● **Information given**

━━━━━━━━━━━━━━━━

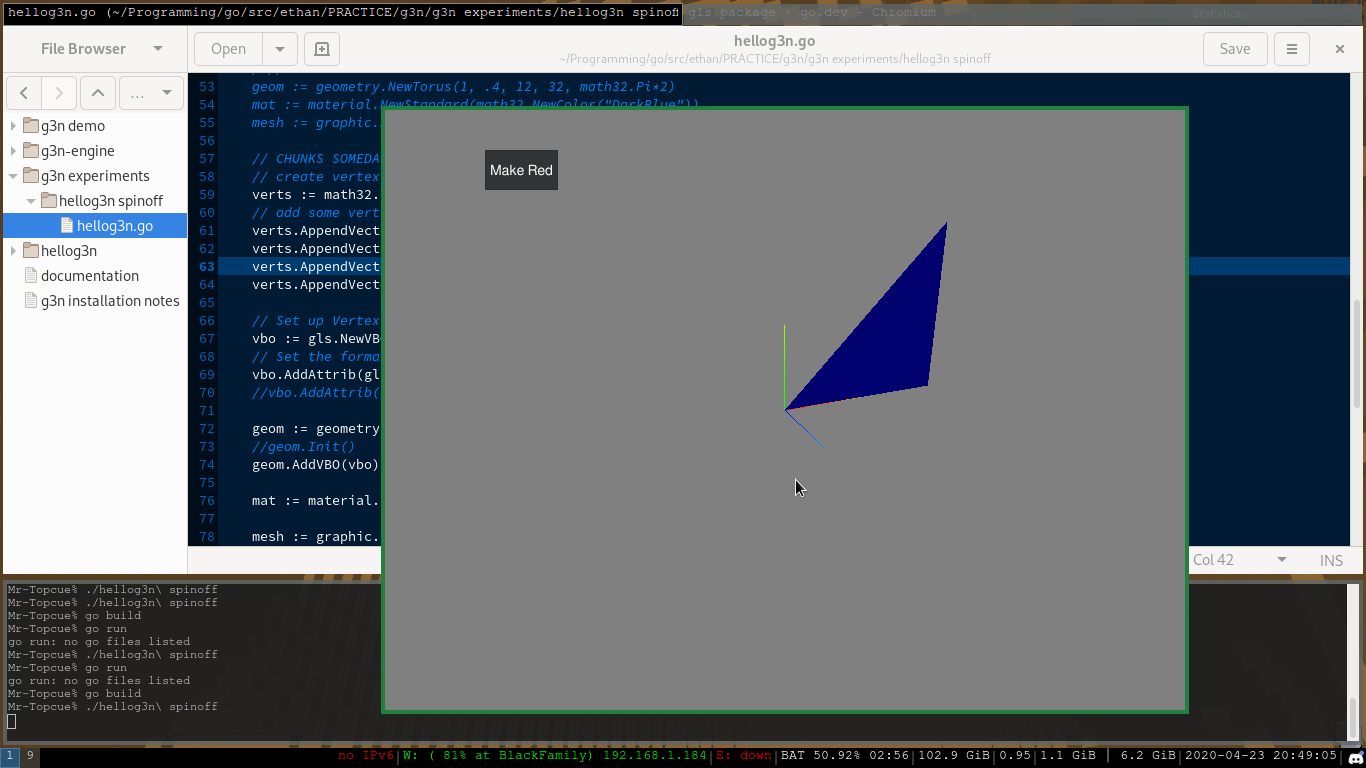Go back in file browser history

click(24, 93)
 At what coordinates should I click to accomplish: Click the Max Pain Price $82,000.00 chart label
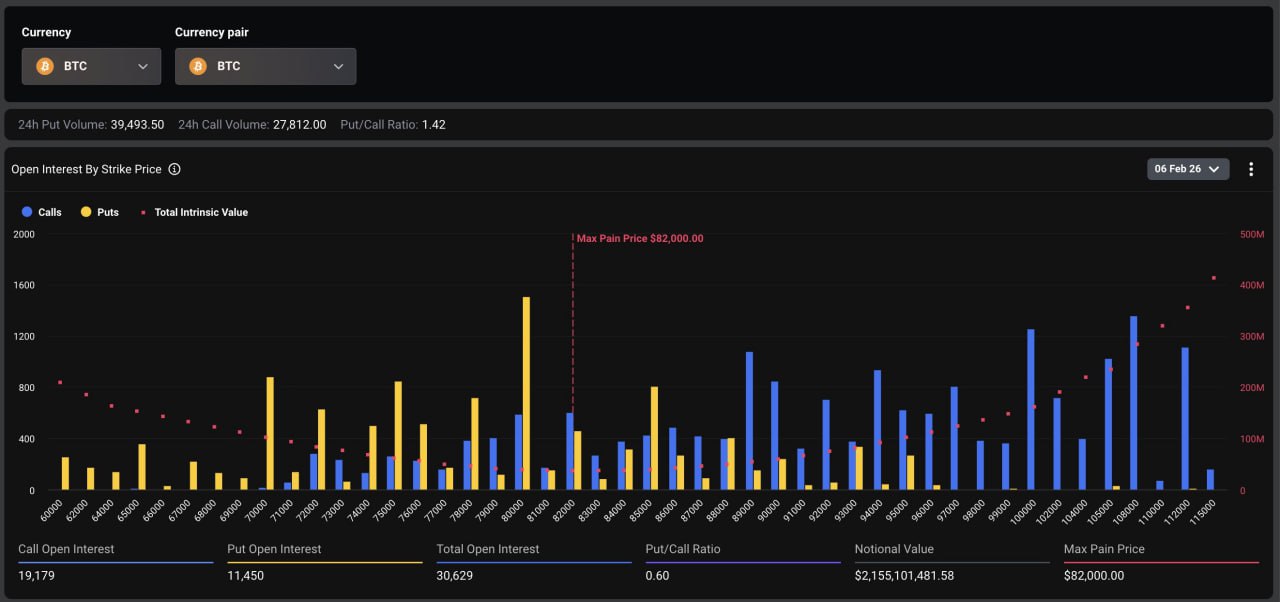[x=639, y=239]
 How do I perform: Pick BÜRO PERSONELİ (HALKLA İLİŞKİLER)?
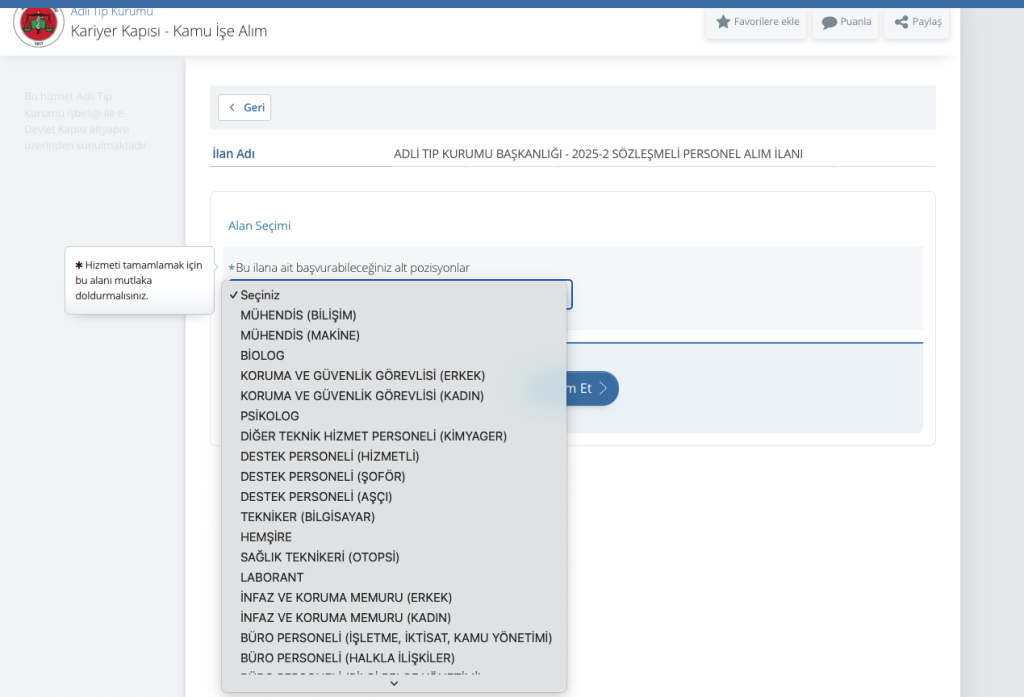pos(347,657)
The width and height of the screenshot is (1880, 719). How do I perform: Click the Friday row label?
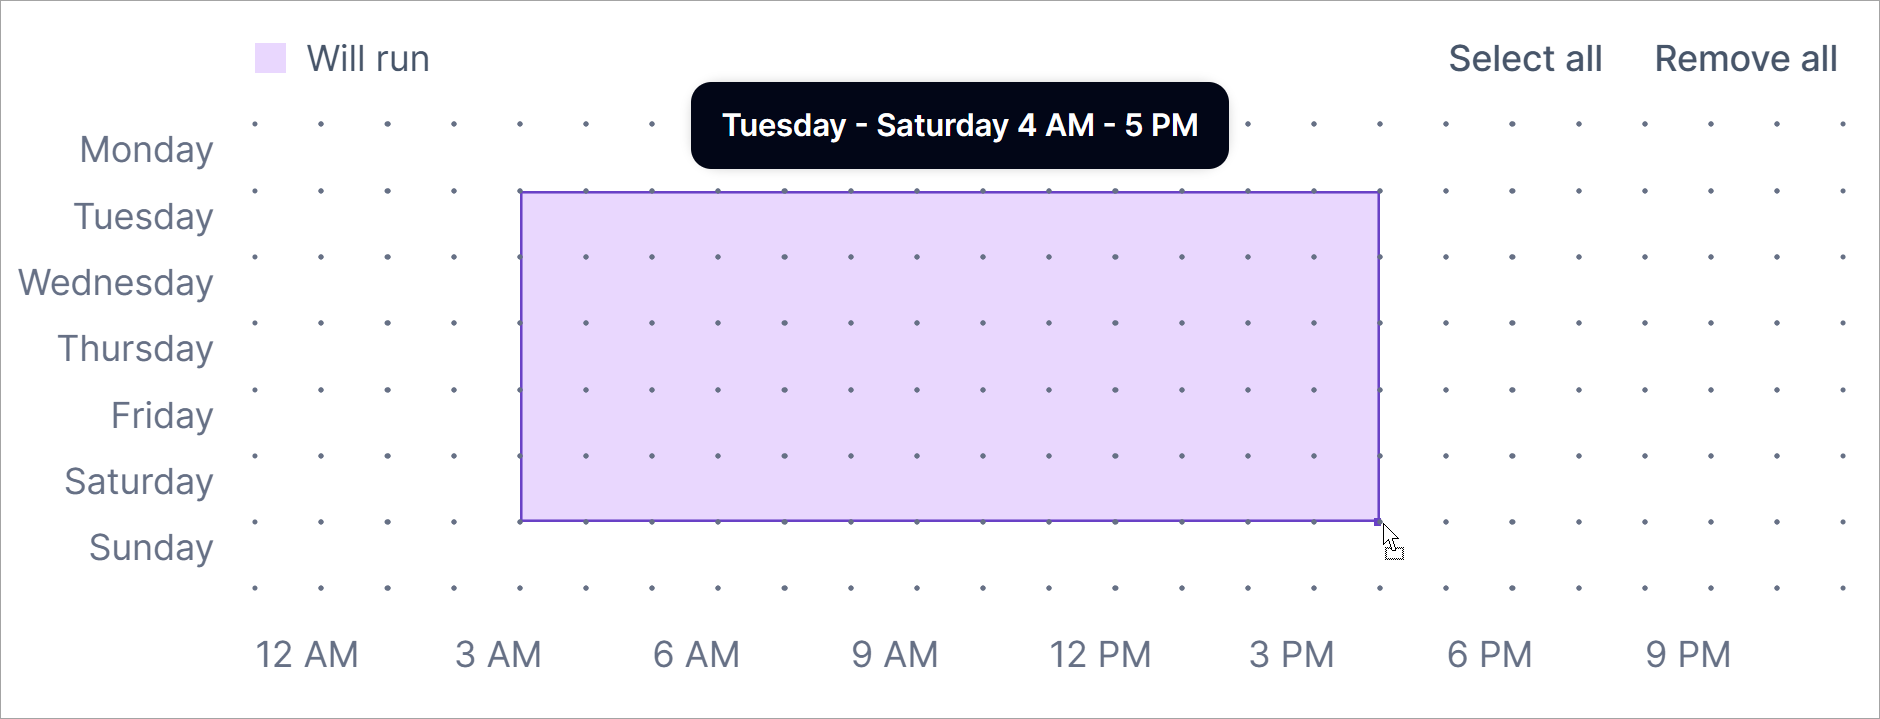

━━━━━━━━━━━━━━━━

● **Given instruction**
Please repeat all the data above, swapping every "perform" for "carry out" and changing nothing else. Leave the pictures out.

● **Answer to this task**
Go back in file browser history

click(24, 93)
 At what coordinates should I click to accomplish: Click the Max Pain Price $82,000.00 chart label
[x=639, y=239]
 How do I carry out: Pick BÜRO PERSONELİ (HALKLA İLİŞKİLER)?
pos(347,657)
The width and height of the screenshot is (1880, 719). How do I carry out: Click the Friday row label?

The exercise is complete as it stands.